I’m pretty green, graduated in 2020. Just started a new job as an engineer last month at a larger company with proper change control, peer review, mentorship, clear career development opportunities. I’m so excited I made the jump because I’ve primarily worked in small shops where I just learned by the seat of my pants, praying with every keystroke I don’t take down prod (got really good at restoring from backups!) Don’t get me wrong, I have had some great mentors, but constant baptism by fire gets old fast.

I’ve been admittedly hesitant about AI because I wasn’t sure how impactful it might be, but I did present ChatGPT to my team right around when they rolled it out a few years ago. company didn’t want to pay for it. At the time, I just saw the single vertical opportunity to document the legacy systems i was struggling to understand and maintain for them, starting to think there’s a lot more to it than that. I get it, still early and some companies move slower than others.

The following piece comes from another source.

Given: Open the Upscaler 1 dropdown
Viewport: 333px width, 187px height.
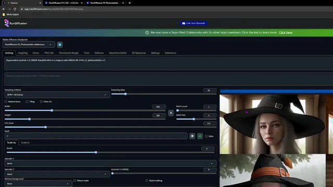Looking at the screenshot, I should [110, 164].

My new company is 100% full steam ahead with AI and how to reach every role in the company with it. They have a ton of stuff available to us for learning and are giving out tokens like crazy from what i’ve heard. We even have a leaderboard for people who save the most “hours” through automation. It’s not something I can be hesitant about anymore. But my dev team is pretty set in their ways, not “all-in” like some are in the company. So I honestly have a lot of training and catch up to do and an opportunity on my team to signal to the company that I’m on board.

I guess I have kinda had my head in the sand about it and I suspect a lot of people are like that right now. This sudden shift in my personal world and experience has been a little jarring for me, some folks are saying Engineering roles won’t exist at all, some say it will change but grow because of the ability to amplify an engineers output. I have terrible anxiety and grew up pretty broke, so really worried about being let go and the market for my skills evaporating. I’m really worried about the 5-10 year horizon for me. that’ll be my 30s and possibly some of my highest earning opportunity years are probably there. If I miss the boat by not staying up to date with AI or AI is truly able to replace me and my labor, I am really worried I’ll end up back to broke. I cannot stress enough how nice it is to not be at the bottom of the hierarchy pyramid of needs.

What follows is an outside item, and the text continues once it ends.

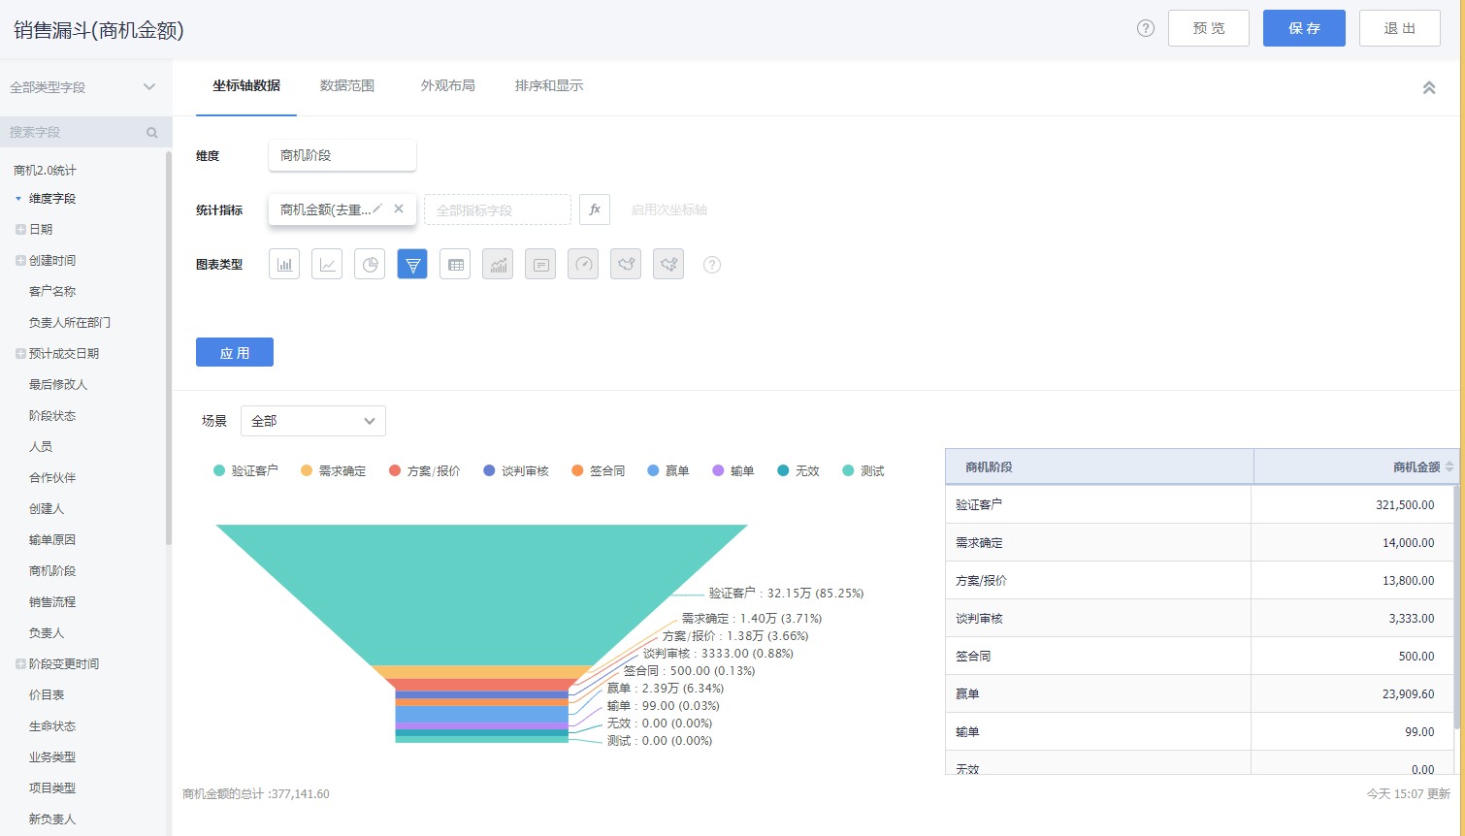This screenshot has width=1465, height=836.
Task: Hide the 赢单 legend series
Action: 668,471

I have been saving money too, but just had a lot happen the last year so e fund is pretty wiped out but my households savings rate is roughly 20% right now and should bounce back by the end of the year. Most of my peers aren’t able to or choose not to save anything at all so I feel OK about the 20% but also i’m kicking myself for not saving more.

How are you folks navigating this within your orgs? What are you doing to hedge? I had a plumber over today and thought his job is safe probably for that 5-10 year horizon, not that it’s particularly enjoyable work. But even if so, if people like me become unemployable en masse who’s going to pay the plumber to come out? Idk I guess I’m just late 20s and worried about the decade ahead. There has always been a lot of uncertainty, I know. I’m sure there’s lots of folks on this page who were working on these very same systems during the 1970s oil crisis, or the 80s debt crisis, or the .com bubble, or the 08 financial crisis, or covid so I’d love to hear how to mentally navigate those. I’m just tired man. I got thru covid right as i started working and it sucked, do I just have to keep doing that forever and hope to get lucky?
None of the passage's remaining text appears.